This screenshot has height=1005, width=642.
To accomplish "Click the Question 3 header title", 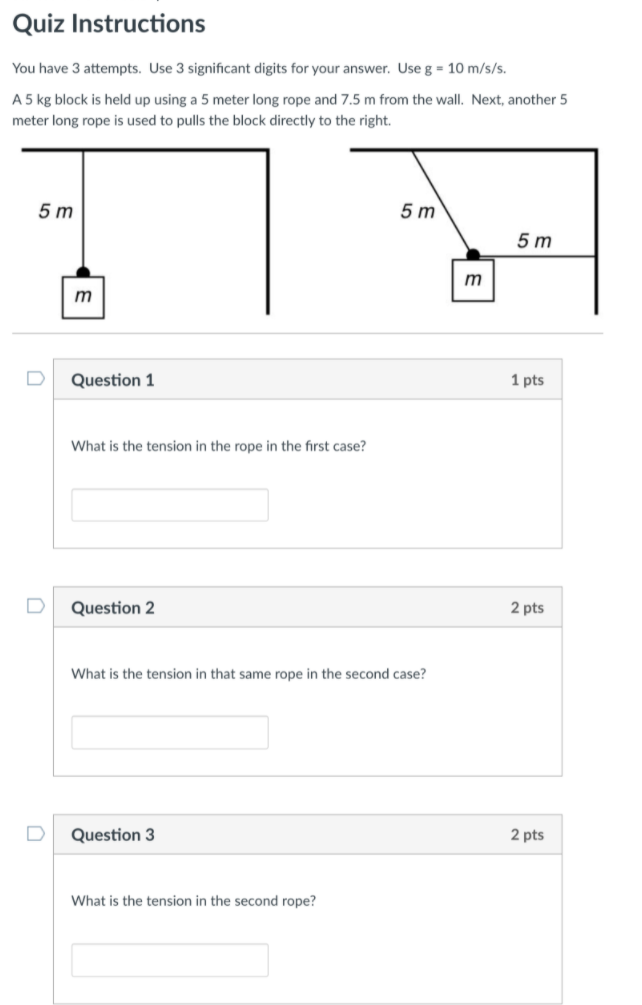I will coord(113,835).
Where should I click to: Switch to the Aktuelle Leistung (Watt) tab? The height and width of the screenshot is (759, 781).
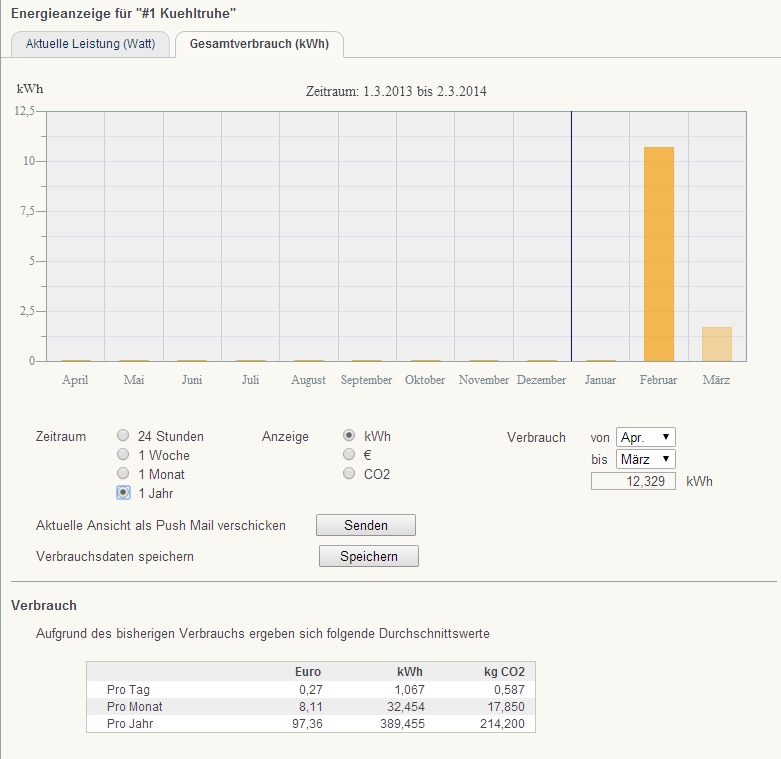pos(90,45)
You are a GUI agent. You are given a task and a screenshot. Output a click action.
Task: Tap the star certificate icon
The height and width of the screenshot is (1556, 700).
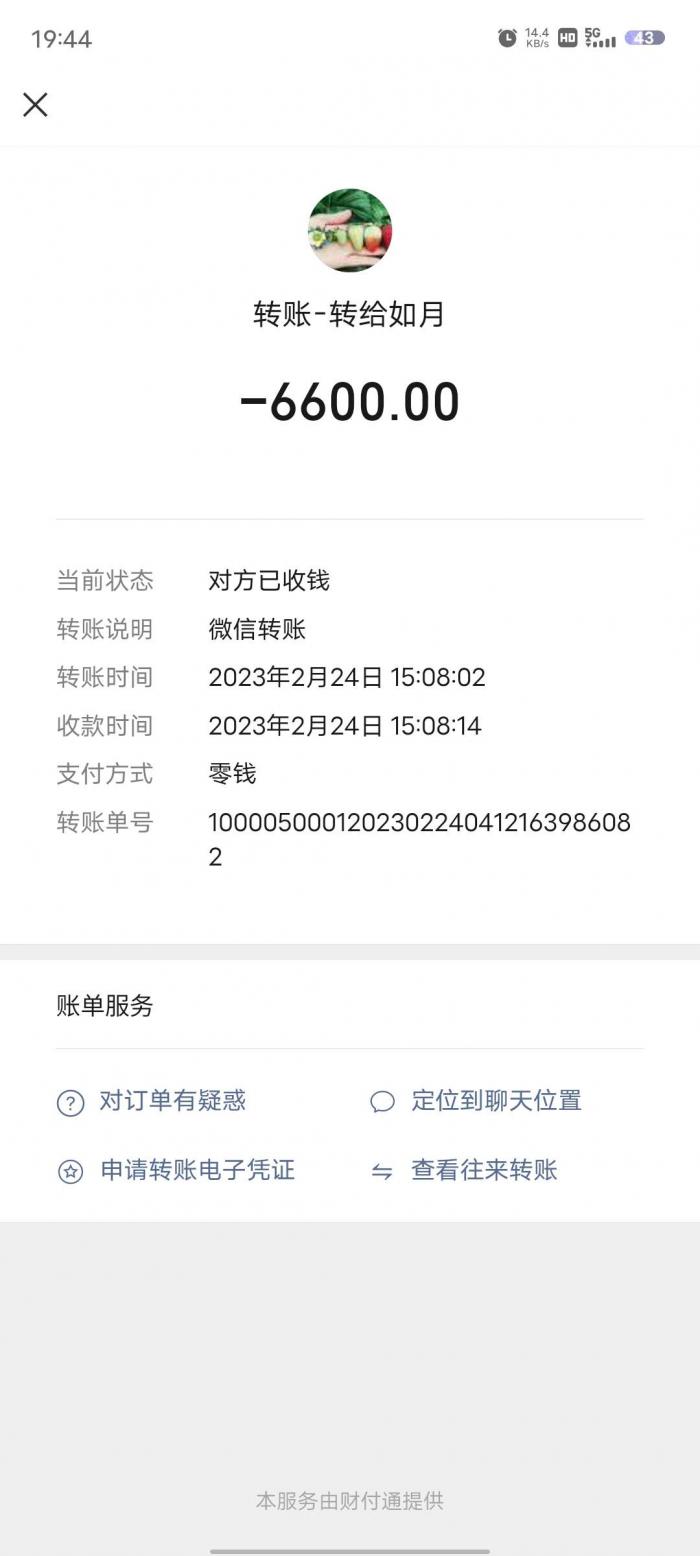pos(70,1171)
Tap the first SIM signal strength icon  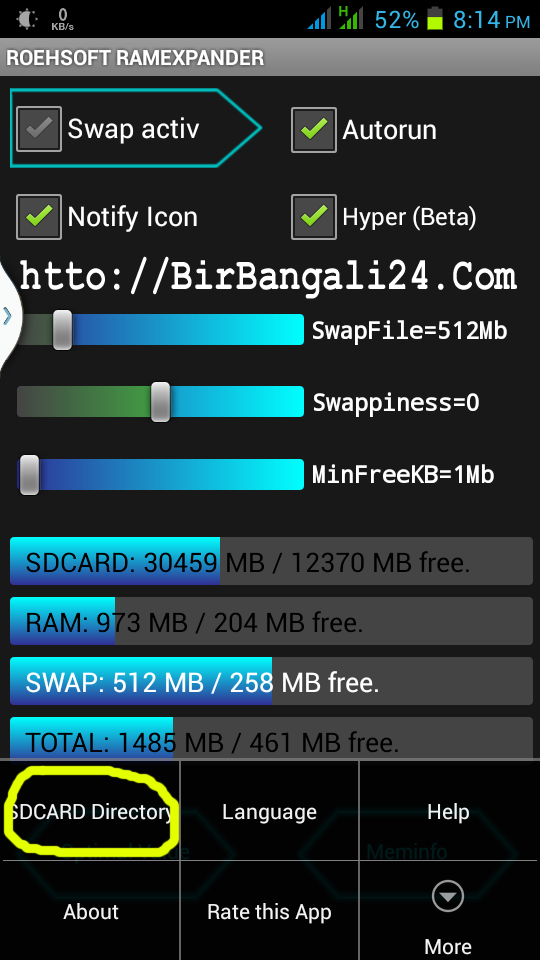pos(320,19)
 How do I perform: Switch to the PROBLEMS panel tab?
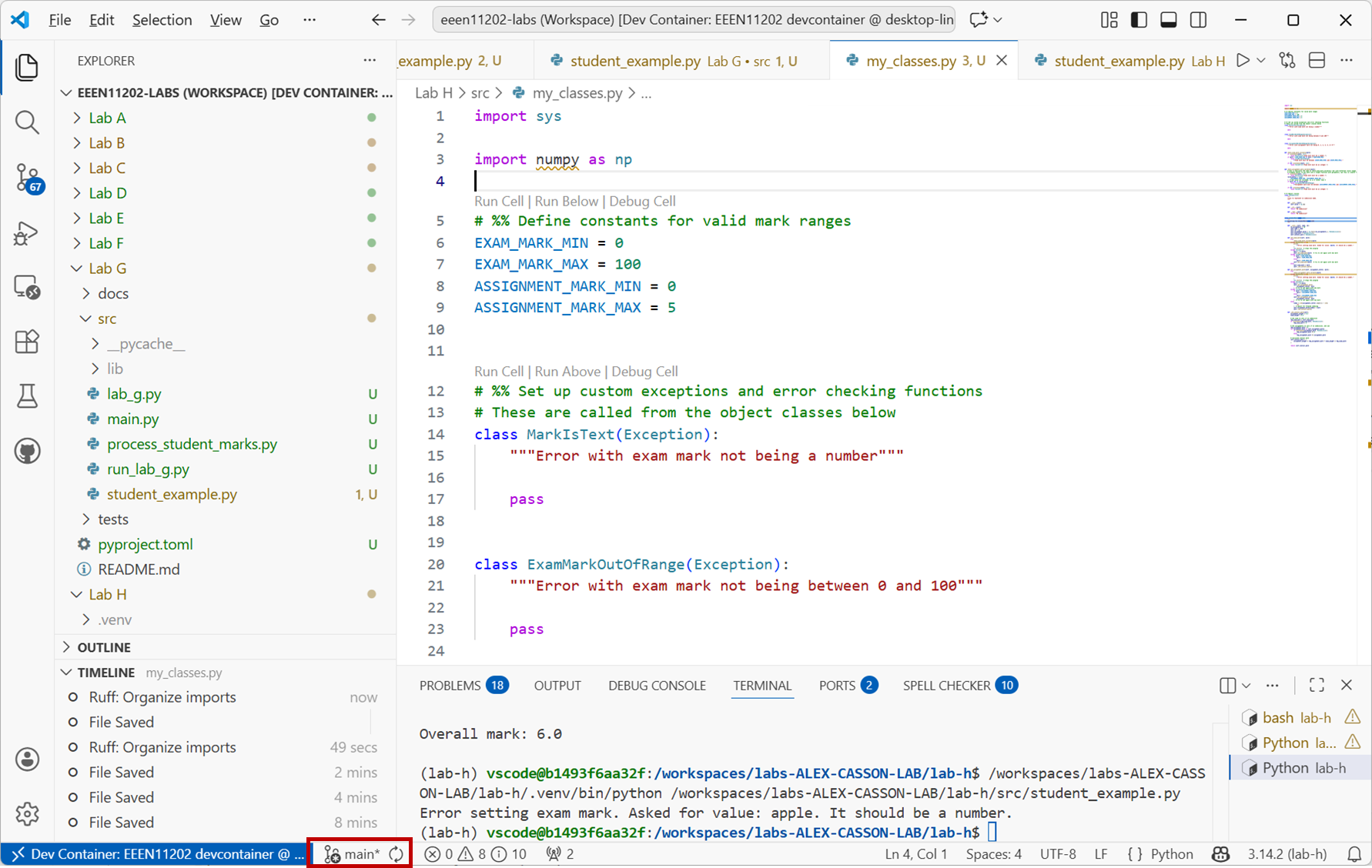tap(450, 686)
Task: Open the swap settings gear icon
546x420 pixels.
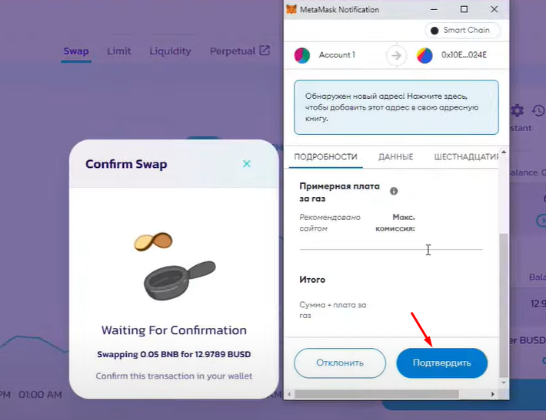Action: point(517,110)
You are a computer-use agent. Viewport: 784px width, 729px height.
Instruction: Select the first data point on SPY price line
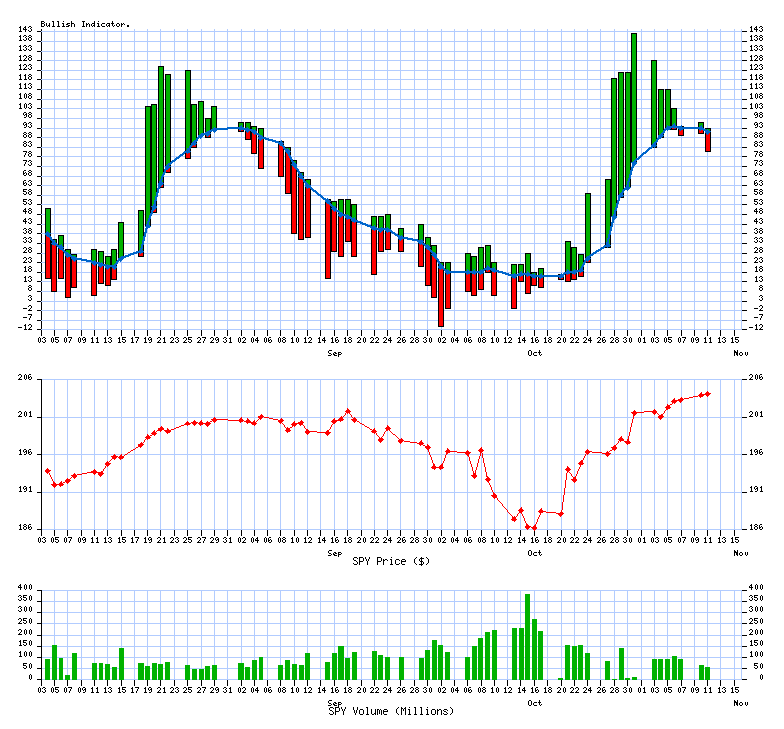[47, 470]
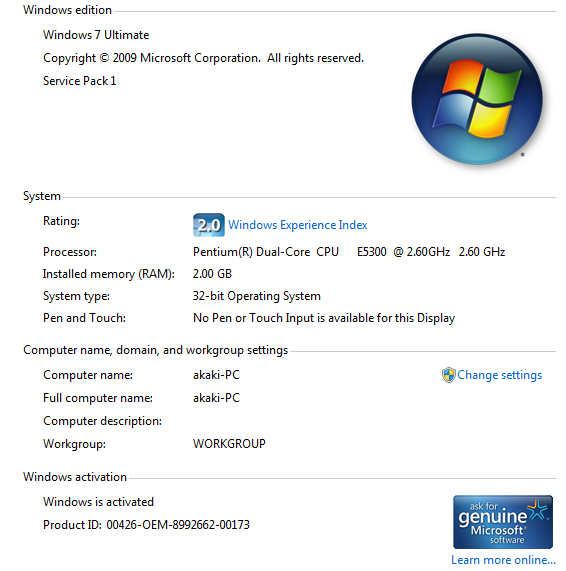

++++++++++

WORK INSTRUCTIONS: Could you report all lines of the listing that hold "agent"?

SOLUTION TO THE EXERCISE:
You are a GUI agent. You are given a task and a screenshot. Output a click action.
You are a computer-use agent. Viewport: 784px width, 729px height.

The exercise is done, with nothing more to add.